- About this exercise -
With pictures left out, return only the lines from the line containing "Task: Select the BBSE3 ticker in the table" through the end of the material below, both included.

- Dataset extract -
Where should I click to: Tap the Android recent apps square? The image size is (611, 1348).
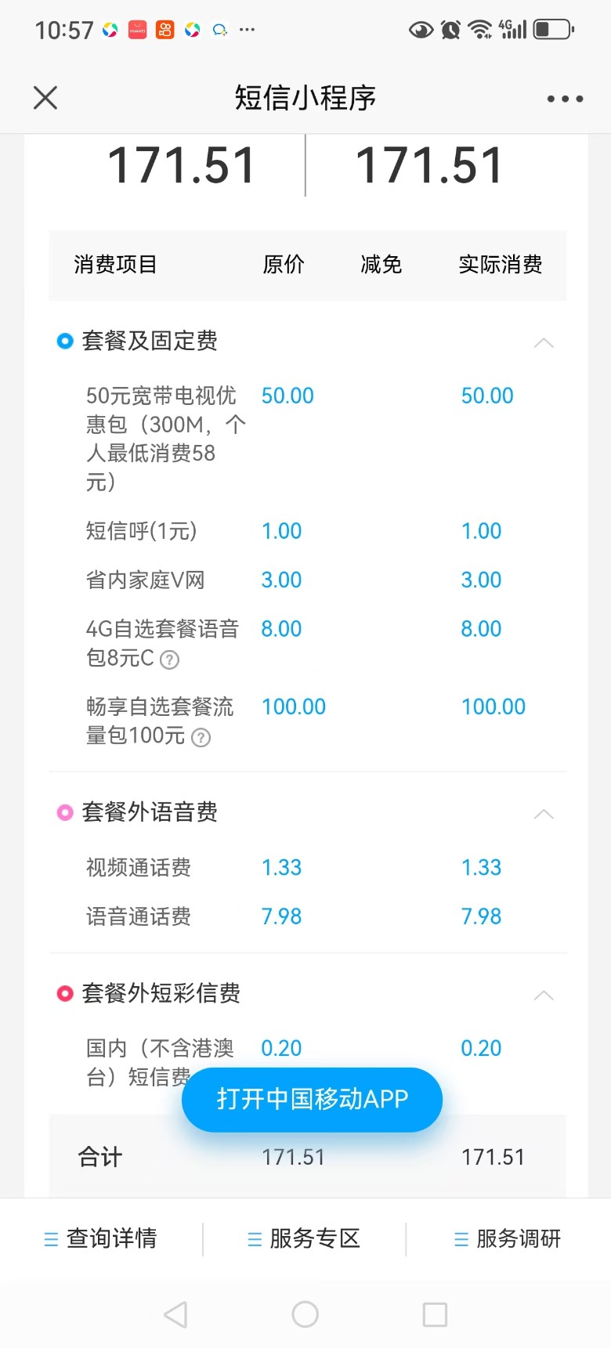point(435,1314)

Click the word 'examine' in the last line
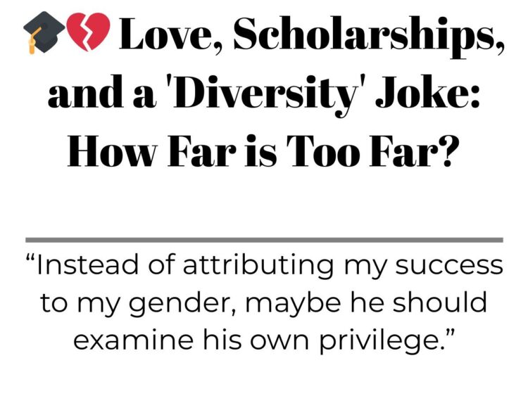pyautogui.click(x=133, y=340)
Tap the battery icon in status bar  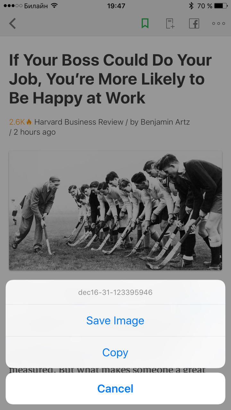coord(220,6)
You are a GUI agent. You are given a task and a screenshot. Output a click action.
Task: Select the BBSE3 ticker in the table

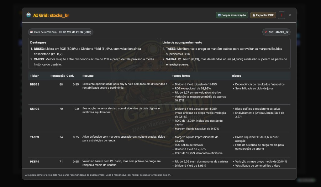pos(34,84)
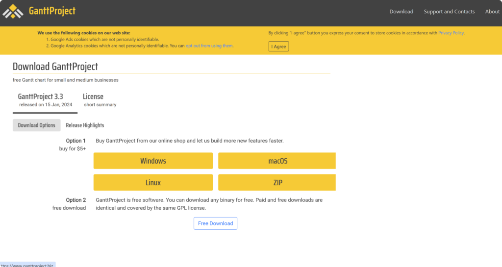The height and width of the screenshot is (267, 502).
Task: Click the GanttProject logo icon
Action: click(13, 11)
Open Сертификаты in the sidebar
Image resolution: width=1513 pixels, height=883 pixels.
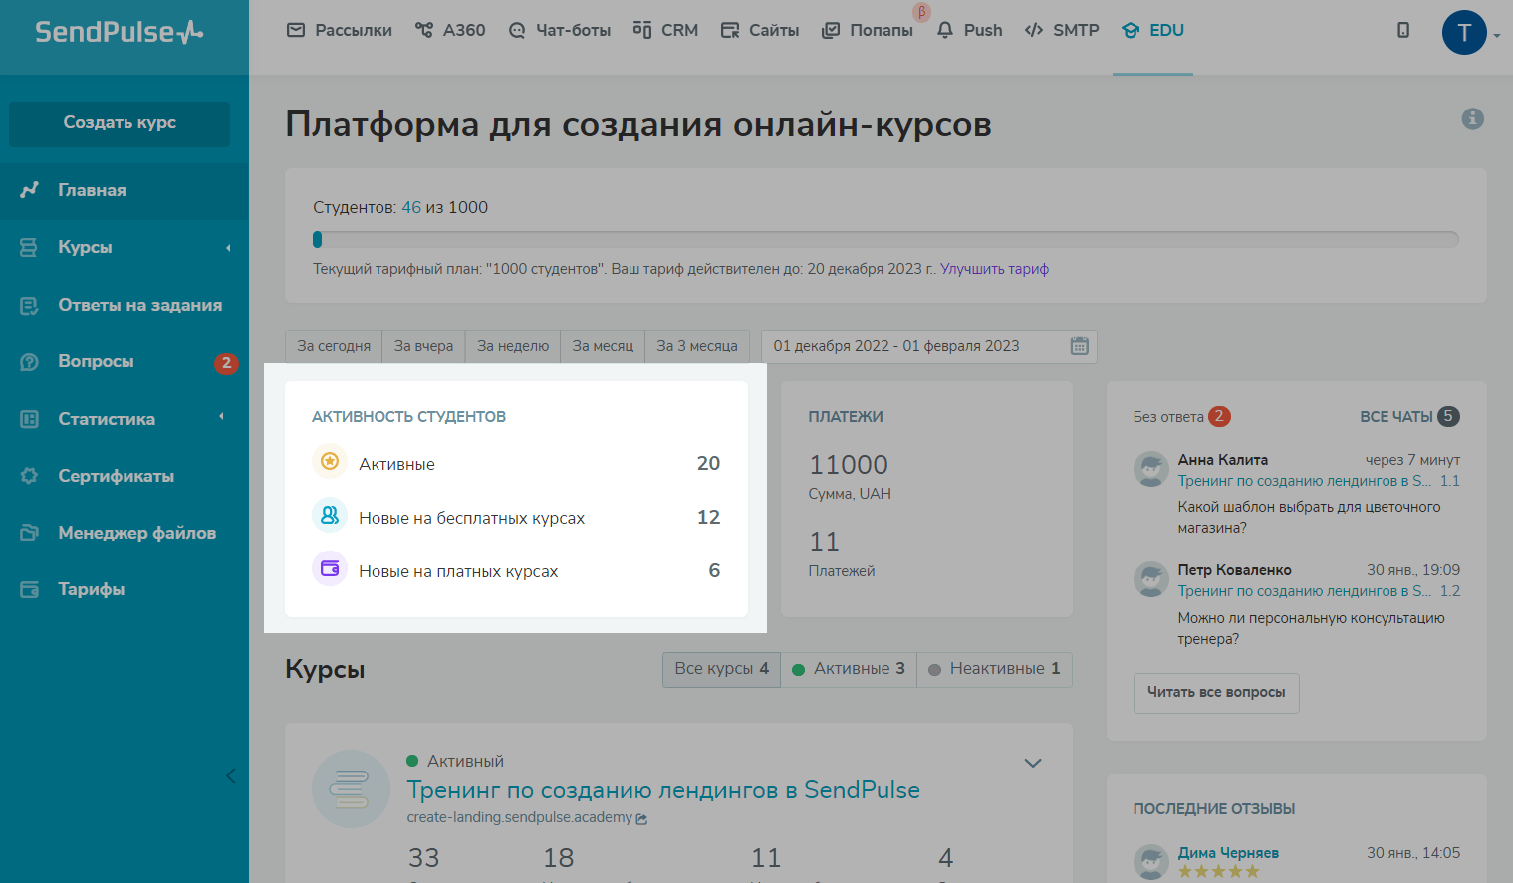click(116, 476)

- Expected answer -
Task: Select the BBSE3 ticker in the table

pos(34,84)
The height and width of the screenshot is (267, 502).
Task: Click the GanttProject logo icon
Action: click(13, 11)
Open Сертификаты in the sidebar
Image resolution: width=1513 pixels, height=883 pixels.
click(116, 476)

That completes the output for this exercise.